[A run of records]
- - -

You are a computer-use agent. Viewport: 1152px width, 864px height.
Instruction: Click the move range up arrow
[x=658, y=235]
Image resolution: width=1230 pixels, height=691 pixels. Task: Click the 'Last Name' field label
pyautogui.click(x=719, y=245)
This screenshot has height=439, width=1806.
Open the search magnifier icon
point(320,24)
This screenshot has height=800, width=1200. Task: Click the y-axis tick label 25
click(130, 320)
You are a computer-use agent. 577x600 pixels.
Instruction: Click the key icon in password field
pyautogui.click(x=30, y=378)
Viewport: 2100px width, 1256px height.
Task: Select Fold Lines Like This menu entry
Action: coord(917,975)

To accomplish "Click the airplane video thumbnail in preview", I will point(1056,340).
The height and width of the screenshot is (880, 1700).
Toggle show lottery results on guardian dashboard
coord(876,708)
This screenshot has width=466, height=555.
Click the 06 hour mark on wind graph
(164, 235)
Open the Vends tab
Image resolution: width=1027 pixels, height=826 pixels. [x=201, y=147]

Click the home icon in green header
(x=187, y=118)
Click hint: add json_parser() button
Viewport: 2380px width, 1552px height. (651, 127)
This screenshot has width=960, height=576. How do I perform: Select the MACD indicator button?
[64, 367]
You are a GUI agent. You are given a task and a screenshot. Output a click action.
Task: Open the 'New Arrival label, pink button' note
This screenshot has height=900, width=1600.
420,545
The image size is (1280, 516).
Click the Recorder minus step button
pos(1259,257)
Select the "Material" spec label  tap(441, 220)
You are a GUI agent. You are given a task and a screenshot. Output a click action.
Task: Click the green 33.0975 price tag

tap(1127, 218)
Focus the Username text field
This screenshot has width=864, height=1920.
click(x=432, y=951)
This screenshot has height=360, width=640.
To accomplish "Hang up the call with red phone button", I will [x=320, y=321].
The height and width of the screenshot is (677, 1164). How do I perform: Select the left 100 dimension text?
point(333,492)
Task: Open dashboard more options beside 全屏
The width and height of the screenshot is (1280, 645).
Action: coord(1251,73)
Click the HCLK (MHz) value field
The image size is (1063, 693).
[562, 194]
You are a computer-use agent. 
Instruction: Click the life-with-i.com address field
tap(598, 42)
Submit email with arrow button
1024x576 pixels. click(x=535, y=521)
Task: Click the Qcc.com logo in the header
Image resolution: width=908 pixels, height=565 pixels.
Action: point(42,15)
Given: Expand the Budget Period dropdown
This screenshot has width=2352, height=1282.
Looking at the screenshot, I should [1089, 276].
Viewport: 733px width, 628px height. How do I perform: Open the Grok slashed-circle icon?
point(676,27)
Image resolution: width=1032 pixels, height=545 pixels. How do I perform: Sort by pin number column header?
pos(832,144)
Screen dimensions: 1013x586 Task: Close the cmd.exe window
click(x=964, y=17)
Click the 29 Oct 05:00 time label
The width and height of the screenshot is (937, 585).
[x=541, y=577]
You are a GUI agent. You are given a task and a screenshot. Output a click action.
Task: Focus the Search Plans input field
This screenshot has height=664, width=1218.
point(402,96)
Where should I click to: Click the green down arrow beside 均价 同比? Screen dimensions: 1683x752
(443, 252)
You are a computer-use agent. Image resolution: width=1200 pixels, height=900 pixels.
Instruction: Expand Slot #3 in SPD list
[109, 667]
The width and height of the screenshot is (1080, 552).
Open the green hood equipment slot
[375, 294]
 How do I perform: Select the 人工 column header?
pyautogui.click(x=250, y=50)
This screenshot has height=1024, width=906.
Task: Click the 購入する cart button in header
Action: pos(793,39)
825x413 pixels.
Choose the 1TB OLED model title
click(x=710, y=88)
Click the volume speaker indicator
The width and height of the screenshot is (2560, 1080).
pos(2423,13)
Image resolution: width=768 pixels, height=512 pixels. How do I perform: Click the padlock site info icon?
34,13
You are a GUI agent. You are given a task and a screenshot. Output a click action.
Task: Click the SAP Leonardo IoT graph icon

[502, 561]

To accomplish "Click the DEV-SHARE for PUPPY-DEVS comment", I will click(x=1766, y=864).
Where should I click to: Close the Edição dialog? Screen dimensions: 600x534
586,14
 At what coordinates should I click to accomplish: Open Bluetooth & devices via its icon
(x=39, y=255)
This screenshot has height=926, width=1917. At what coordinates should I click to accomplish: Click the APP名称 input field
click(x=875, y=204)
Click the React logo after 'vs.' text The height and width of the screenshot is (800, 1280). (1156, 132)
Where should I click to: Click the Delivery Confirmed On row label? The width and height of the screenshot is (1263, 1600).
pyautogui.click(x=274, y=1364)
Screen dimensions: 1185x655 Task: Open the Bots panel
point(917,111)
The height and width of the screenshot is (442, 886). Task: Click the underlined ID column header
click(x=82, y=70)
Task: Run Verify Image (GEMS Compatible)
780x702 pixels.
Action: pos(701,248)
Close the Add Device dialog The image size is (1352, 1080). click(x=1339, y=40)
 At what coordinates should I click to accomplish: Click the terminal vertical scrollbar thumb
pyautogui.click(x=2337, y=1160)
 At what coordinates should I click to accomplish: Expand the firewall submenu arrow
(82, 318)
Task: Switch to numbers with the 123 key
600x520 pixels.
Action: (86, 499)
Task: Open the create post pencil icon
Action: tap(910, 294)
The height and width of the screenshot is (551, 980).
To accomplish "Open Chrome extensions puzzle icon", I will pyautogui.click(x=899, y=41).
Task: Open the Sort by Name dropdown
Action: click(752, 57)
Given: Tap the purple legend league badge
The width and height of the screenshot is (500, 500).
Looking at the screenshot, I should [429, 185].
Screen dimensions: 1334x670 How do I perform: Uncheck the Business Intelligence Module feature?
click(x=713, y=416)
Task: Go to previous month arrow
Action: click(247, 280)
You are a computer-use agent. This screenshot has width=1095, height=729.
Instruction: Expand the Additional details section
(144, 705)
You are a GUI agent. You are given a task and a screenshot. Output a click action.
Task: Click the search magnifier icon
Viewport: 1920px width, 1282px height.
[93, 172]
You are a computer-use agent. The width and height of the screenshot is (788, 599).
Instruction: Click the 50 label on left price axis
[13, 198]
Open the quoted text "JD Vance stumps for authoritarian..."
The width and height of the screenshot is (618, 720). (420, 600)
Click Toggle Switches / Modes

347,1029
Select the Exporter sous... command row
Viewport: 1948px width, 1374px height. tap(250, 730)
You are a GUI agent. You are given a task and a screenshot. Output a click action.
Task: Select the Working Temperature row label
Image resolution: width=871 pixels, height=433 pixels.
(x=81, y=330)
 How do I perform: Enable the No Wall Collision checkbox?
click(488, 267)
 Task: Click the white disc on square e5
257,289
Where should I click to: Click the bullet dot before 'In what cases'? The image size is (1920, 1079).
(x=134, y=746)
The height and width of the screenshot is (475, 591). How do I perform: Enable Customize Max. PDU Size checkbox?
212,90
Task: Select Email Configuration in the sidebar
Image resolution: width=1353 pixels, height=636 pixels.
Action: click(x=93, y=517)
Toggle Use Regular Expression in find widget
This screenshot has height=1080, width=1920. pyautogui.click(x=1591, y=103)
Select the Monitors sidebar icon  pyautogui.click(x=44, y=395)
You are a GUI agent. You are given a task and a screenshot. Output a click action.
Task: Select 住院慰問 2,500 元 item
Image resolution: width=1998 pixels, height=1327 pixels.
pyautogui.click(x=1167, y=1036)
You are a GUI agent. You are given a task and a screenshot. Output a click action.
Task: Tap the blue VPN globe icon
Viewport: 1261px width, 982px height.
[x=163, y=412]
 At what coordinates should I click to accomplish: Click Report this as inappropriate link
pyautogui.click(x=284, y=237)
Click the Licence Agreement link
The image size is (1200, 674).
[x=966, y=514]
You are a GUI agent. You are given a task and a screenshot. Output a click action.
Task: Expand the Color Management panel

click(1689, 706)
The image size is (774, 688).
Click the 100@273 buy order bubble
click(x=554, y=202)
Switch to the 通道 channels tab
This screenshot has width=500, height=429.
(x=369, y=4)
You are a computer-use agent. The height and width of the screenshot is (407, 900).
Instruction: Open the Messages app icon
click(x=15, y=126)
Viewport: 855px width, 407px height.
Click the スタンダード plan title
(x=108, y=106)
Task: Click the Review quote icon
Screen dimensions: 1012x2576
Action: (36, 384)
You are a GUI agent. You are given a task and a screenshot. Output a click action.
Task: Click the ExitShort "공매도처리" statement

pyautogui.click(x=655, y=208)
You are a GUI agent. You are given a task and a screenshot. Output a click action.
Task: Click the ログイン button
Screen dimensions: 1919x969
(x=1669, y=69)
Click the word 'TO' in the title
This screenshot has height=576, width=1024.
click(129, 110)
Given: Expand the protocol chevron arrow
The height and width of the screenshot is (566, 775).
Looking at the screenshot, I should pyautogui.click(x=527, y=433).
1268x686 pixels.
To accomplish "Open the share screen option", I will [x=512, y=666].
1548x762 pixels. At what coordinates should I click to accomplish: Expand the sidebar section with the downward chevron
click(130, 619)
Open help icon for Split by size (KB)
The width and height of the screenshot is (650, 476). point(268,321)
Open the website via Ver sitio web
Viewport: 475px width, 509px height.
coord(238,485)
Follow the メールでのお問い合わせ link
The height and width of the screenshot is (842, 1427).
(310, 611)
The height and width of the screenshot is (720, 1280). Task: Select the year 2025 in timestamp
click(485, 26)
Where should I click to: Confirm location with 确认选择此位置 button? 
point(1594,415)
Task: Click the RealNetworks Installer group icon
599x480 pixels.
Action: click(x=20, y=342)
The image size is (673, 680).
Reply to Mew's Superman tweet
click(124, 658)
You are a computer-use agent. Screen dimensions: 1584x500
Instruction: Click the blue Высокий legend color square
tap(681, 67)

- - -

(What you have to do) Reproduce the listing above verbatim, starting at its first line and ending at the line that contains "pos(1259,257)".

(Complete answer)
You are a computer-use agent. Viewport: 1152px width, 864px height.
Instruction: Click the move range up arrow
[x=658, y=235]
Image resolution: width=1230 pixels, height=691 pixels. Task: Click the 'Last Name' field label
pyautogui.click(x=719, y=245)
This screenshot has height=439, width=1806.
Open the search magnifier icon
point(320,24)
This screenshot has height=800, width=1200. Task: Click the y-axis tick label 25
click(130, 320)
You are a computer-use agent. 577x600 pixels.
Instruction: Click the key icon in password field
pyautogui.click(x=30, y=378)
Viewport: 2100px width, 1256px height.
Task: Select Fold Lines Like This menu entry
Action: coord(917,975)

To accomplish "Click the airplane video thumbnail in preview", I will point(1056,340).
The height and width of the screenshot is (880, 1700).
Toggle show lottery results on guardian dashboard
coord(876,708)
This screenshot has width=466, height=555.
Click the 06 hour mark on wind graph
(164, 235)
Open the Vends tab
Image resolution: width=1027 pixels, height=826 pixels. [x=201, y=147]

Click the home icon in green header
(x=187, y=118)
Click hint: add json_parser() button
Viewport: 2380px width, 1552px height. (651, 127)
This screenshot has width=960, height=576. How do I perform: Select the MACD indicator button?
[64, 367]
You are a GUI agent. You are given a task and a screenshot. Output a click action.
Task: Open the 'New Arrival label, pink button' note
This screenshot has height=900, width=1600.
420,545
The image size is (1280, 516).
Click the Recorder minus step button
pos(1259,257)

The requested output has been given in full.